Not publishing over SFTP? Set Publish Using to S3 and Selfish uploads to Amazon S3 or any S3-compatible storage — Cloudflare R2, Backblaze B2, DigitalOcean Spaces, MinIO. You'll need the endpoint, region, bucket, and access keys from your provider.
Finding your details
Where these live depends on what you're publishing to. A few common setups:
- VPS (DigitalOcean, Hetzner, Linode)
- Host = the droplet IP, user = the account you SSH in as, path = wherever Nginx/Apache points (often
/var/www/html). - Shared hosting / cPanel
- Look for "SFTP / SSH access" in the panel. Path is usually
~/public_html. - Home server / NAS
- Host = your local IP or domain, with SSH enabled. Make sure the port is reachable from your device.
Test the connection
Before you ever publish, tap Test Connection. Selfish opens an SFTP session, verifies the credentials, and checks your remote path — creating it if it doesn't exist yet — so you find problems now, not mid-upload.
Host-key trust (first connection)
The first time Selfish reaches a server it shows you that server's host-key fingerprint and asks you to trust it — trust-on-first-use, the same model as SSH itself. Selfish pins that key and refuses to publish if it ever changes silently, which is real protection against a server being impersonated.
Compare the fingerprint to what your host published (or to ssh-keyscan output) and tap Trust.
If the key later changes, Selfish blocks the upload and warns you — investigate before continuing.
When you've legitimately rotated the key, use Reset Trusted Host Key in Publishing settings and trust the new one.
Generate and push
Tap Publish. Selfish renders every published post and page to static HTML — with your sitemap and RSS feed — then uploads the whole site over the connection you set up, creating any missing remote directories and showing per-file progress as it goes.

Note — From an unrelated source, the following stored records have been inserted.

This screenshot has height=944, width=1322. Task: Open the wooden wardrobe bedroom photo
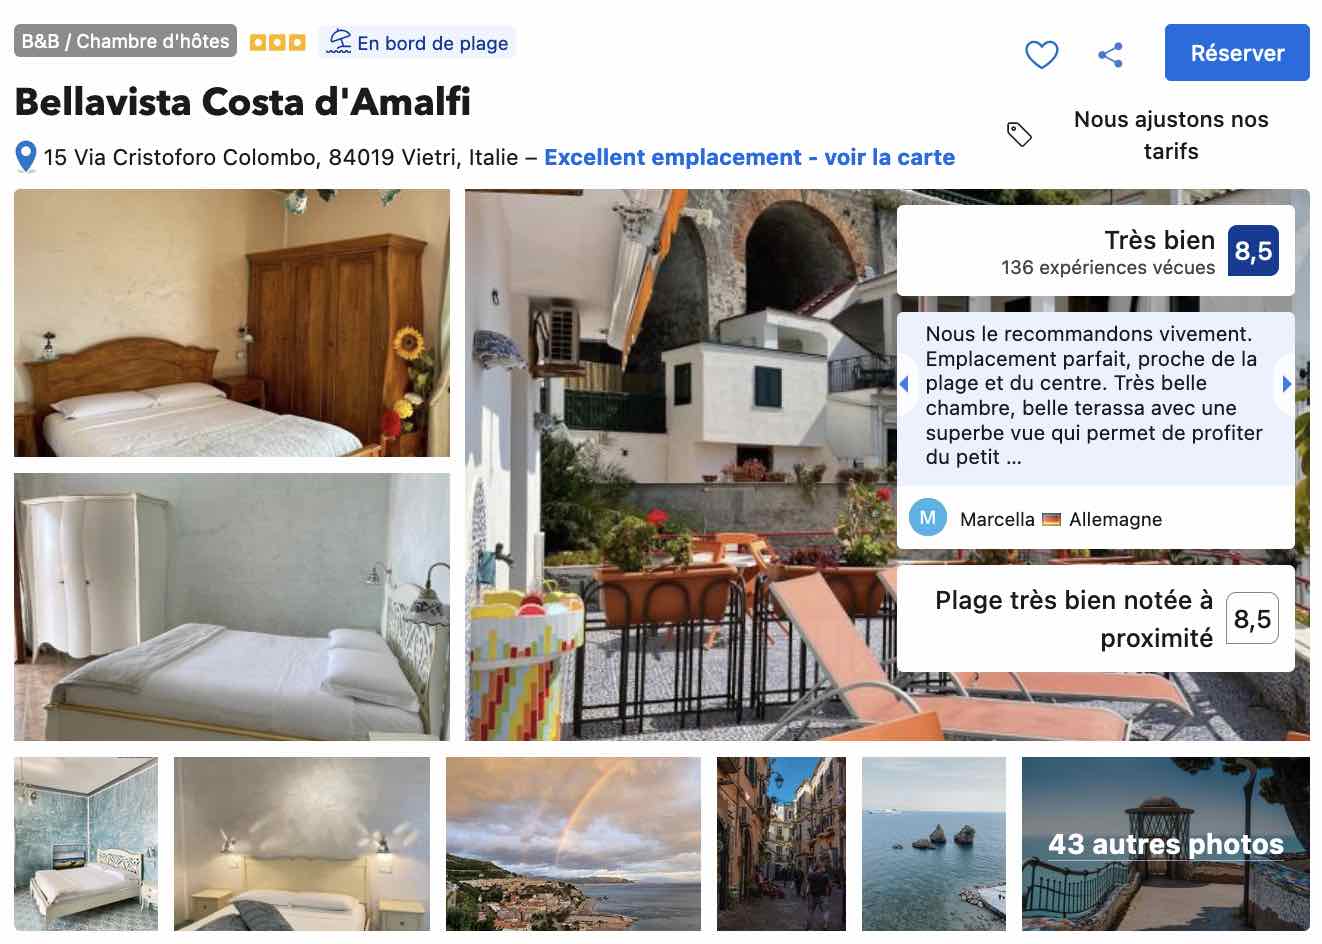(232, 323)
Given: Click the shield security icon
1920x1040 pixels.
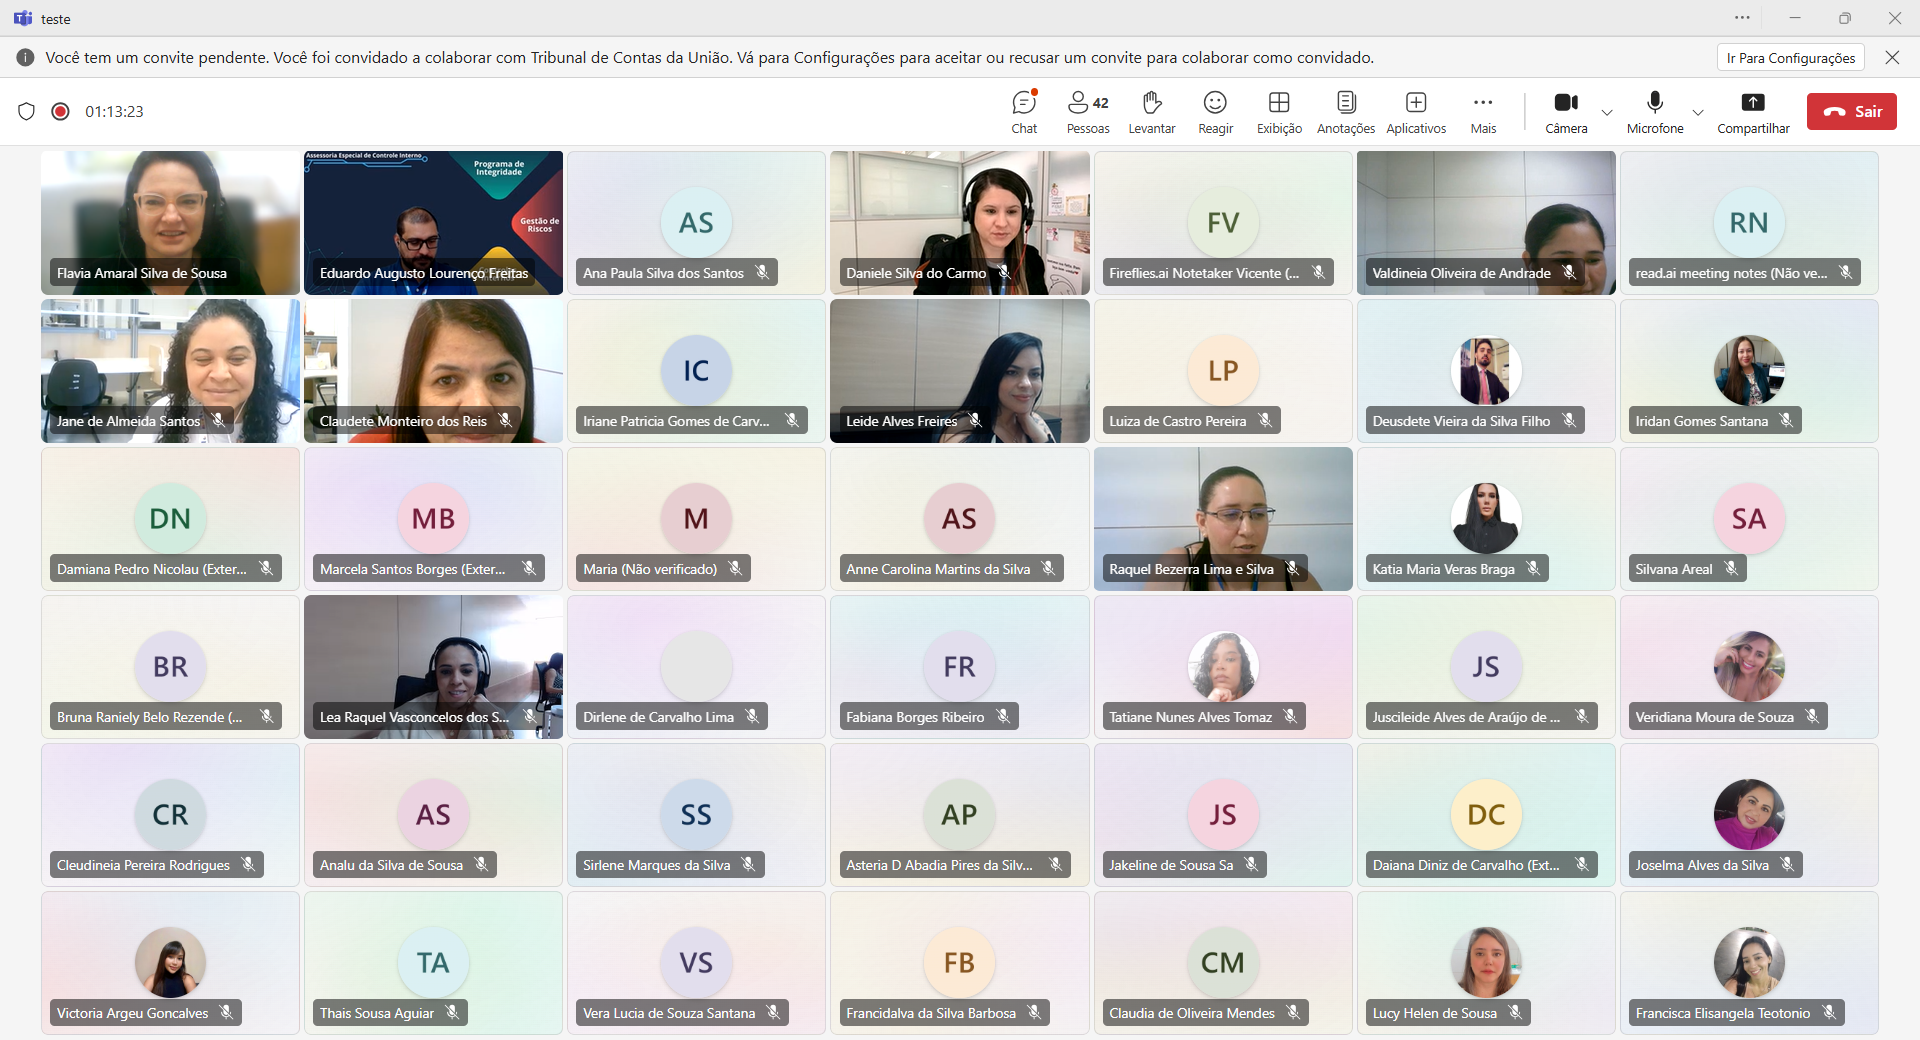Looking at the screenshot, I should coord(27,111).
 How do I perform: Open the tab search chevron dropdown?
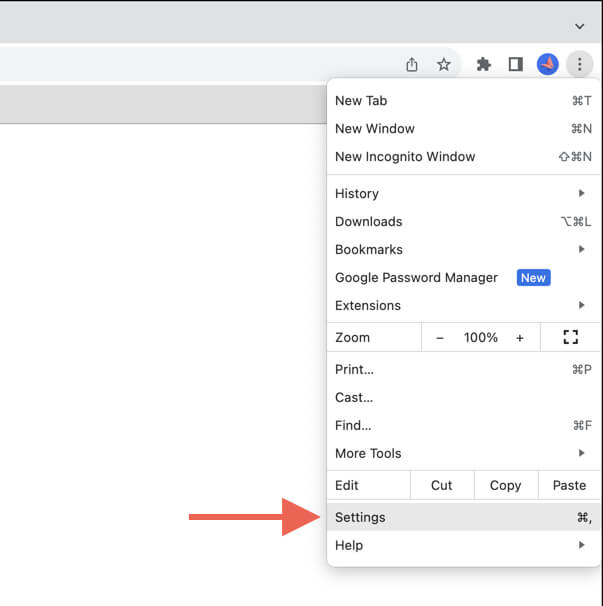579,26
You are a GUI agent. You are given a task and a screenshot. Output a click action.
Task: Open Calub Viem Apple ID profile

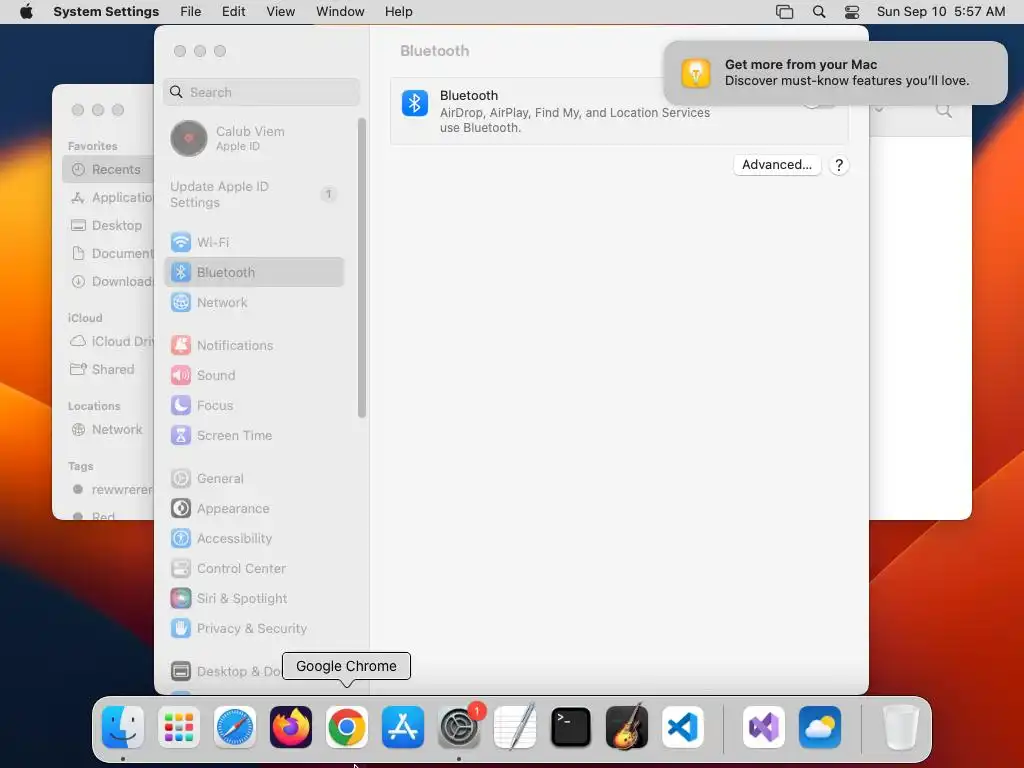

Drafts stay private — only posts marked Published are generated and uploaded.
Three built-in themes
Every theme is responsive, fast, and dependency-free. Switch any time and re-publish — your content never changes, only the wrapper. You can also inject custom header / footer snippets for analytics-free extras like a web font or a verification tag.
Three more — Mono, Editorial, and Zine — are available in the Theme Gallery as optional one-time purchases.